Elle poussa de toutes ses forces, et un cri de bébé emplit la pièce.

L’infirmière sourit.

—C’est un garçon.

Kelechi serrait son fils dans ses bras tremblants. L’enfant était minuscule, fougueux, plein de vie. Amara les regarda tous les deux et rit à travers ses larmes.

—Il attendait son père.

Kelechi l’embrassa sur le front.

—Et son père ne le laissera plus jamais sans protection.

Les mois passèrent. La maison de Lekki avait changé. Fini les commérages et les méchancetés. Désormais emplie des pleurs d’un bébé, du doux chant d’Amara et des tentatives maladroites de Kelechi pour préparer le petit-déjeuner. Il ne retourna à Londres qu’après avoir réglé les formalités de voyage d’Amara. Cette fois, elle ne resta pas à la fenêtre de l’aéroport à le regarder partir seul.

Elle marchait à ses côtés, leur fils dormant contre sa poitrine.
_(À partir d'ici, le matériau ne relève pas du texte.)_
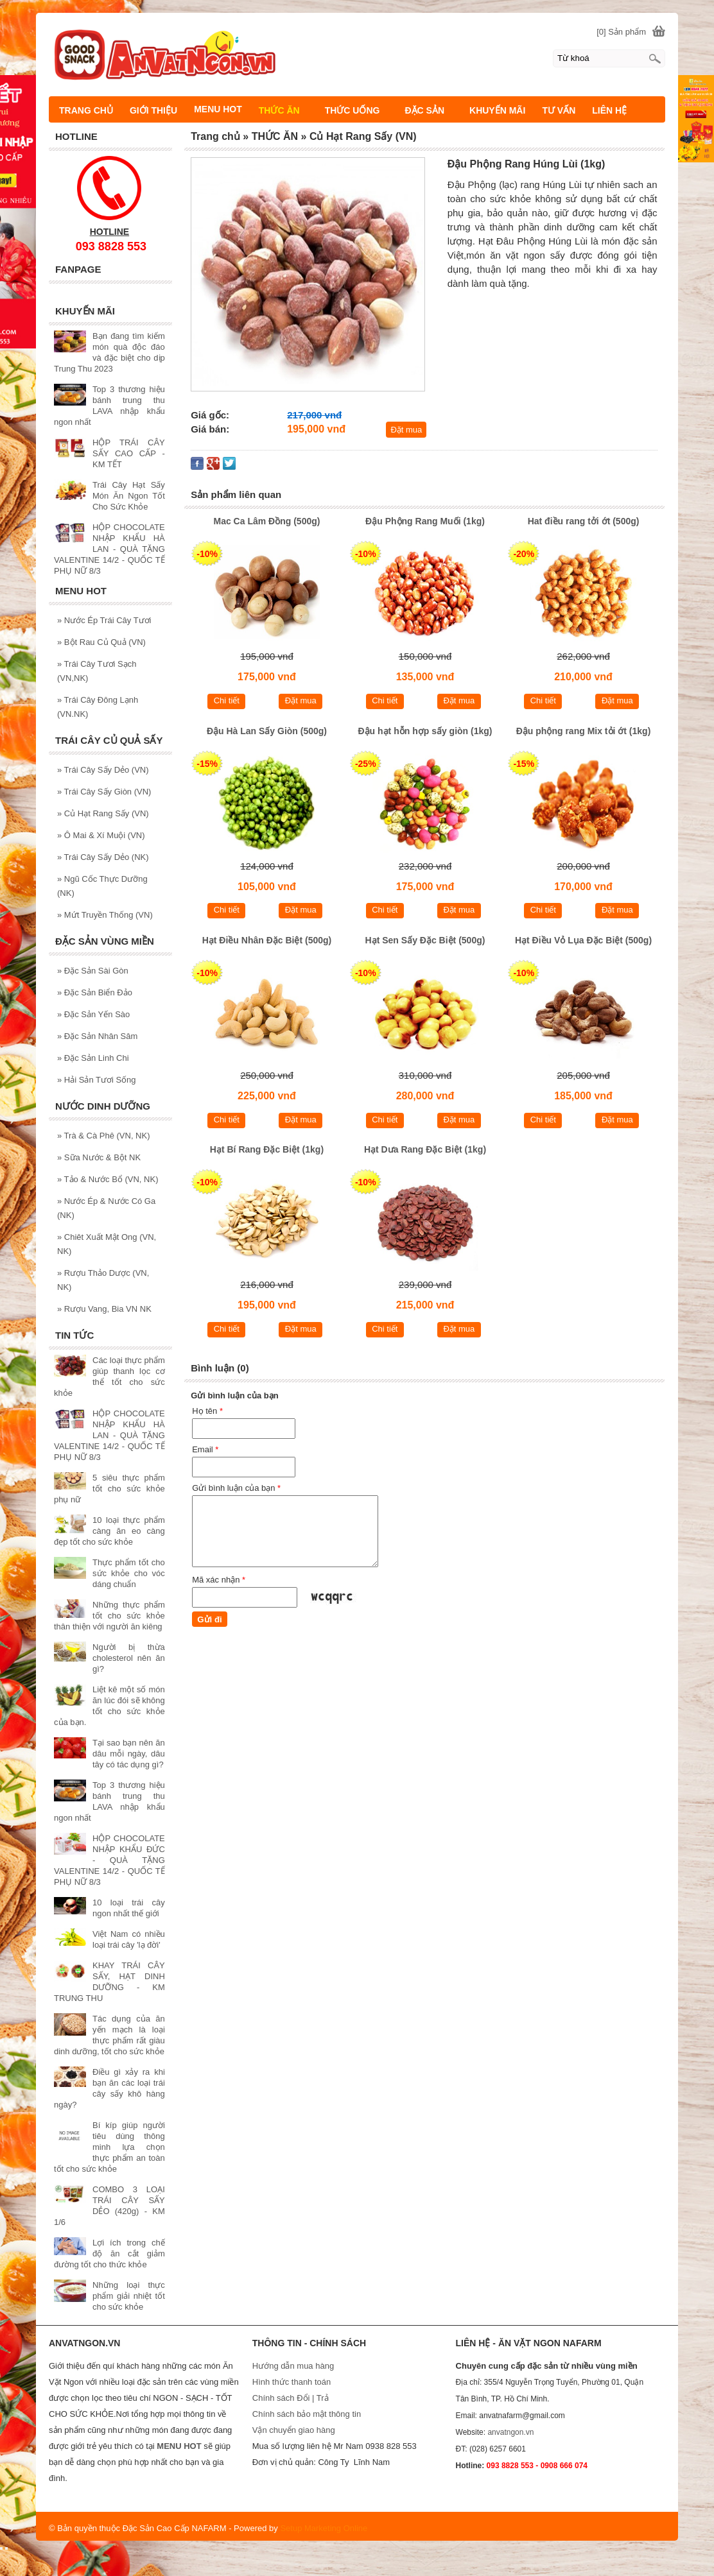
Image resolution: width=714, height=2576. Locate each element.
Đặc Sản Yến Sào (93, 1014)
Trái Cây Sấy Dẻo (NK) (103, 857)
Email (205, 1449)
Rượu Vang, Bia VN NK (104, 1309)
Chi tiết (226, 700)
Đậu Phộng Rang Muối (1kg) (425, 521)
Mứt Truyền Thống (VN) (105, 915)
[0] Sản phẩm (621, 32)
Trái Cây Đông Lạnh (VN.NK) (97, 707)
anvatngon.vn (510, 2432)
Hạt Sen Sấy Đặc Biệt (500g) (425, 940)
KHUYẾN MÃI (497, 110)
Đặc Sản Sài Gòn (92, 970)
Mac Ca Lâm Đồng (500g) (267, 521)
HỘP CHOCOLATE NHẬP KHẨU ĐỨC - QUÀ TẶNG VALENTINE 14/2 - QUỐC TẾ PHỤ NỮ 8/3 (109, 1860)
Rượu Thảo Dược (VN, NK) (103, 1280)
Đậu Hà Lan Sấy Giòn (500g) (267, 731)
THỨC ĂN (285, 110)
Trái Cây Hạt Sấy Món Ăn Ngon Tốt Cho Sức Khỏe (128, 495)
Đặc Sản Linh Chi (93, 1058)
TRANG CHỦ (86, 110)
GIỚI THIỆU (153, 110)
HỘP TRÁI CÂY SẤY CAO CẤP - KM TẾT (128, 453)
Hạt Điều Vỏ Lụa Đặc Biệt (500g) (583, 940)
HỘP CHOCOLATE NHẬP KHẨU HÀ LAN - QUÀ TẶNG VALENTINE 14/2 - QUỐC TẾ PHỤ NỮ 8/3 (109, 549)
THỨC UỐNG (358, 110)
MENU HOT (218, 109)
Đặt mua (406, 429)
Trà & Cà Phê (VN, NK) (103, 1135)
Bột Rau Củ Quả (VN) (101, 642)
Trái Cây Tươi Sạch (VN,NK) (96, 671)
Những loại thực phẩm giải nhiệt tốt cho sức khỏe (128, 2296)
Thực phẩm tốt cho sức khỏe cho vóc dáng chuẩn (128, 1573)
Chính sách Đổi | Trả (291, 2398)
Alors que l’avion s’élevait au-dessus de Lagos, Amara contempla la ville qui l’avait brisée et qui, paradoxalement, l’avait rendue plus forte. Kelechi lui serrait la main.

— As-tu peur ? demanda-t-il.

Elle regarda leur bébé, puis les nuages ​​qui s’ouvraient devant elle.

—Non. J’ai déjà survécu à la pire nuit de ma vie.

Kelechi déglutit difficilement.

—Et je passerai le reste de la mienne à prouver que l’amour n’aurait jamais dû te laisser affronter cela seul.

Amara posa sa tête contre son épaule. Sous leurs pieds, le Nigeria se fondait en or et en bleu. Devant eux s’ouvrait une vie nouvelle, imparfaite, non exempte de souffrance, mais bâtie sur la vérité, le repentir et un amour qui avait traversé la trahison sans mourir.